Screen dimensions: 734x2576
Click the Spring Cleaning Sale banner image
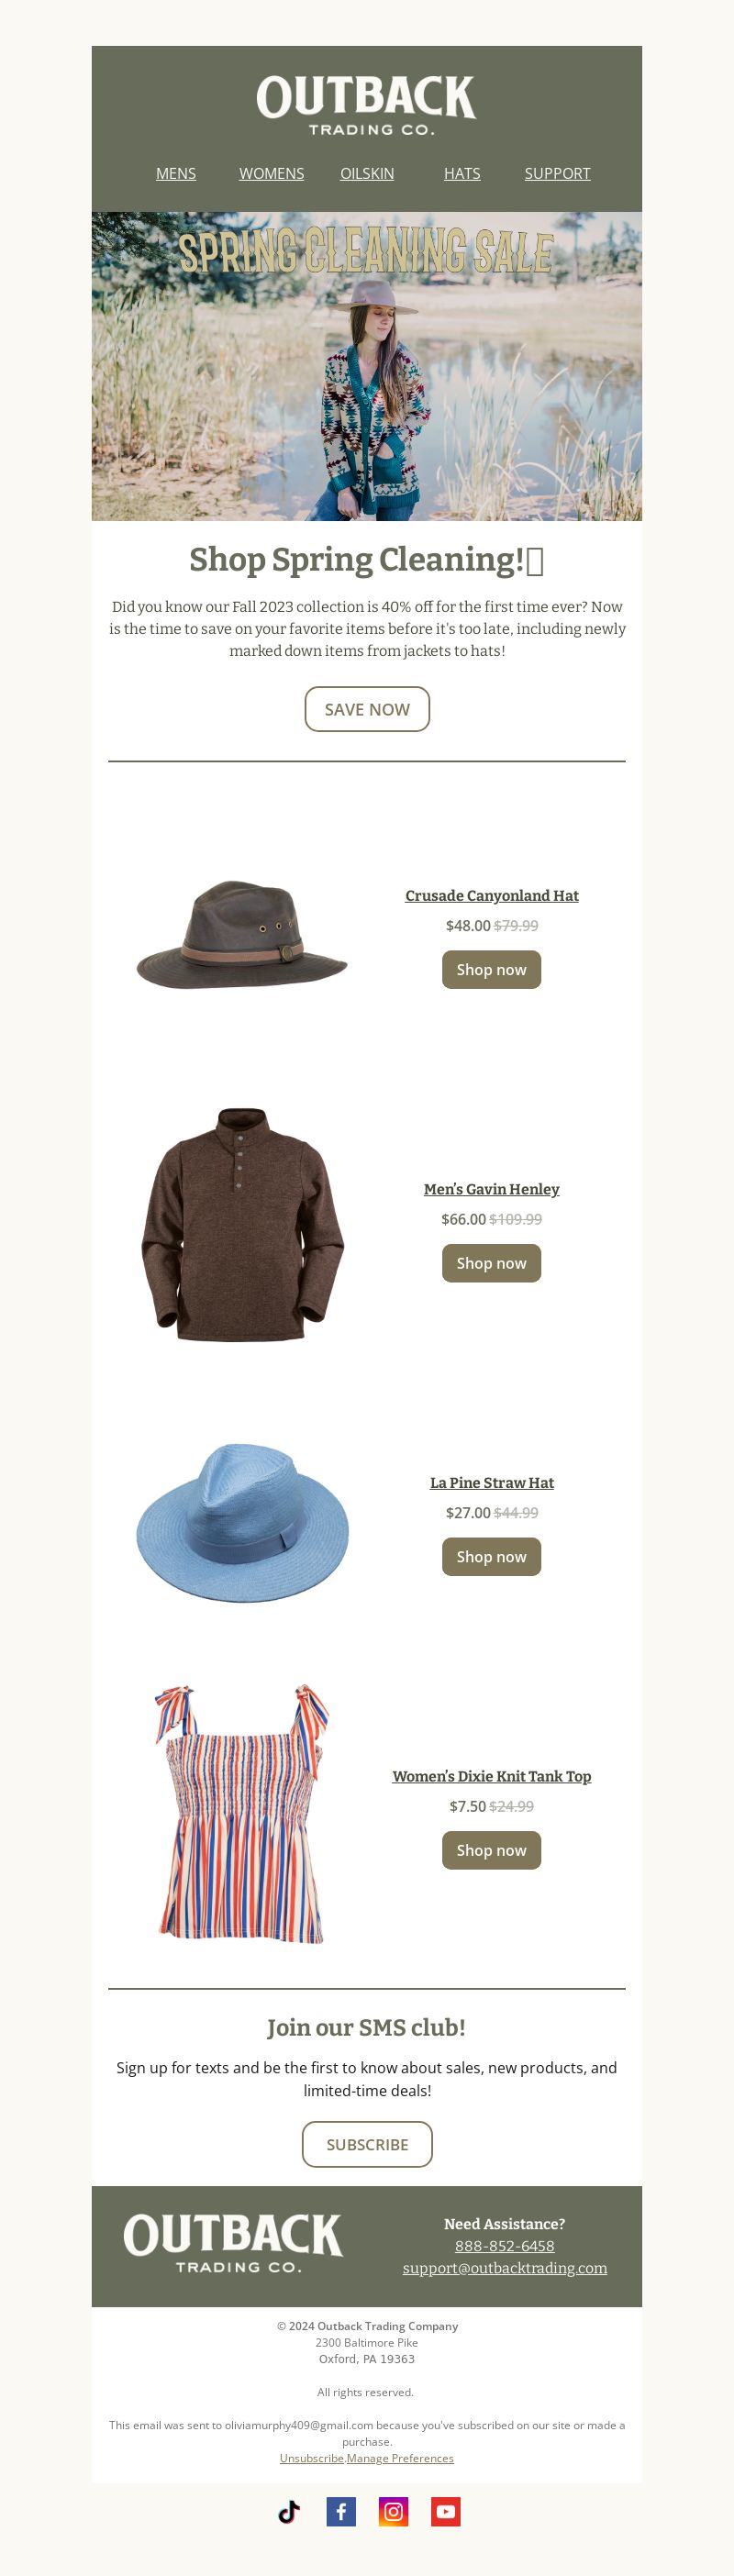click(x=367, y=366)
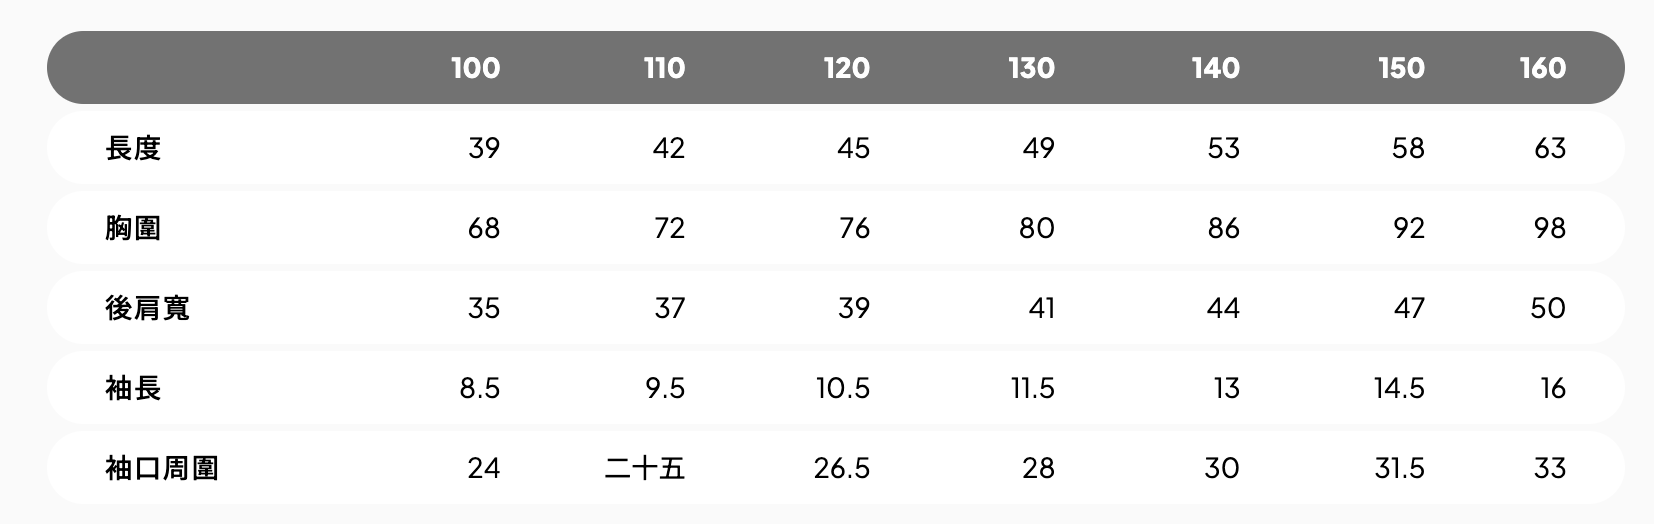Select length value 45 under size 120
Image resolution: width=1654 pixels, height=524 pixels.
coord(853,148)
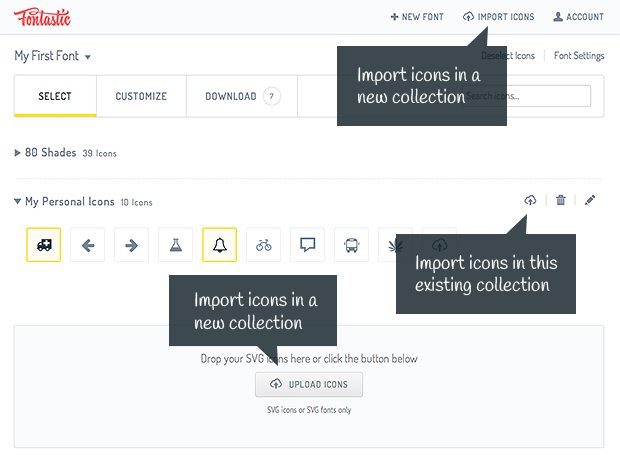Expand the 80 Shades collection
This screenshot has width=620, height=465.
click(18, 153)
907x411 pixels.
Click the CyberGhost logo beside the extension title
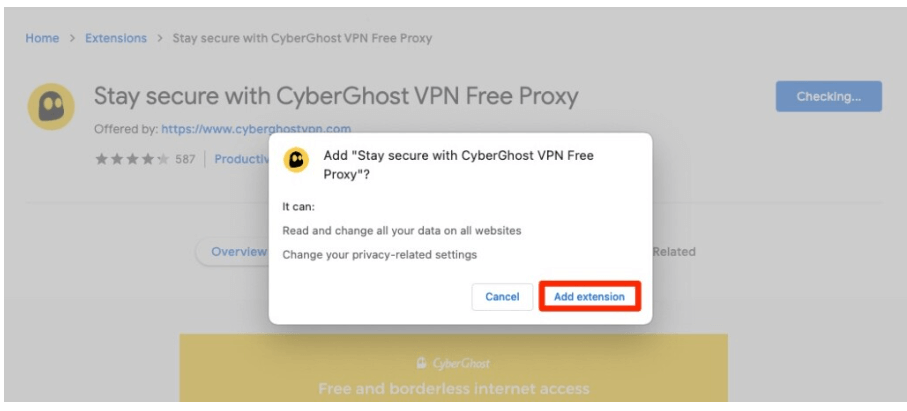(x=51, y=106)
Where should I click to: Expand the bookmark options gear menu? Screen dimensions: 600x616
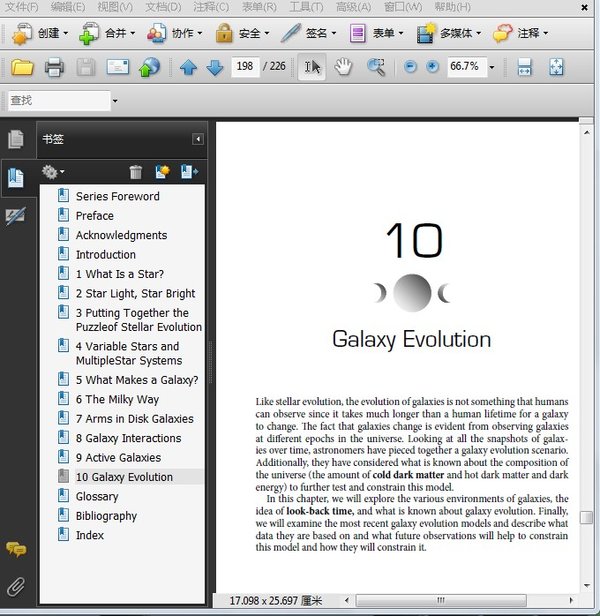pyautogui.click(x=53, y=173)
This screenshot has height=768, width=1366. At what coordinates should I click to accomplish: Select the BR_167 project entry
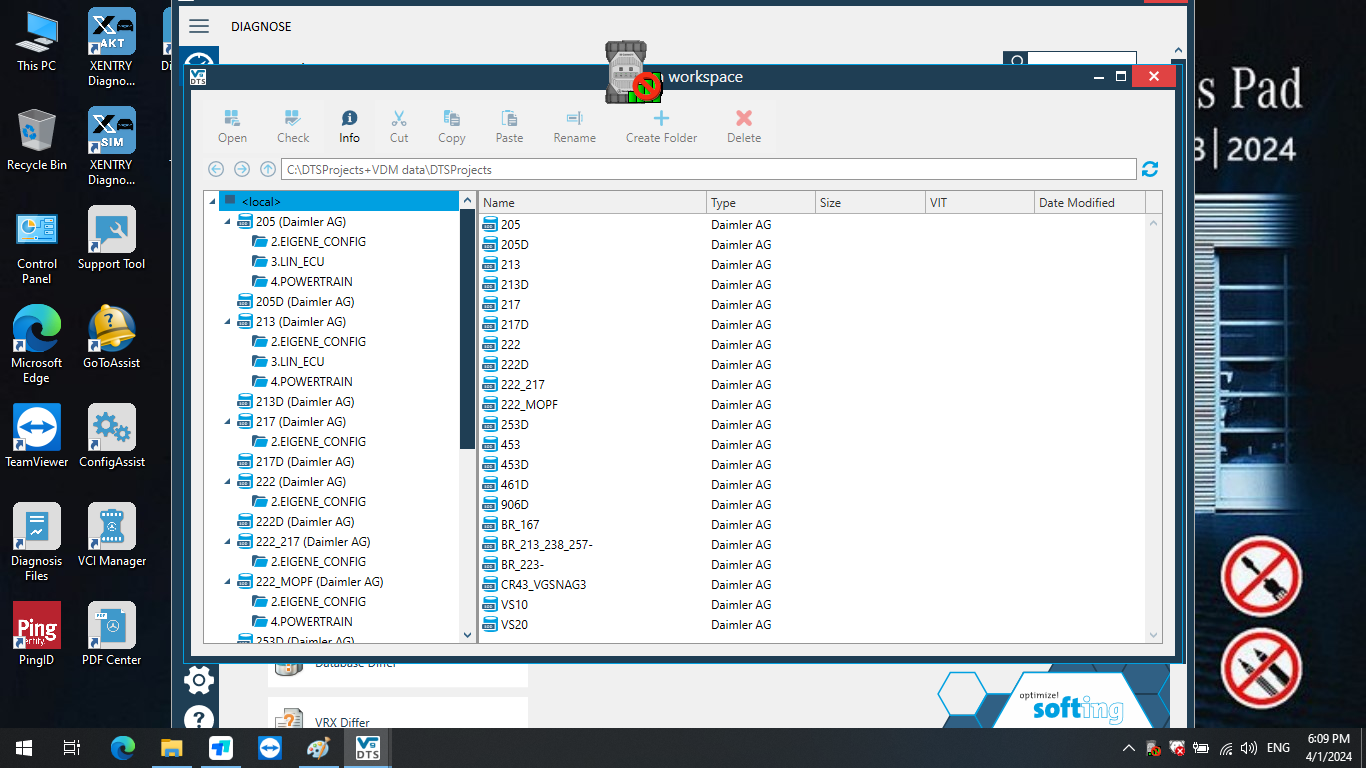coord(518,524)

(PROBLEM DESCRIPTION):
Please copy only the lines from the one that contains "Where should I" through the last line of the records, exactly, and keep every picture out of the copy.

(FINISHED TASK):
Where should I click to: Expand the bookmark options gear menu? Screen dimensions: 600x616
pyautogui.click(x=53, y=173)
This screenshot has height=768, width=1366. At what coordinates should I click to accomplish: Select the BR_167 project entry
coord(518,524)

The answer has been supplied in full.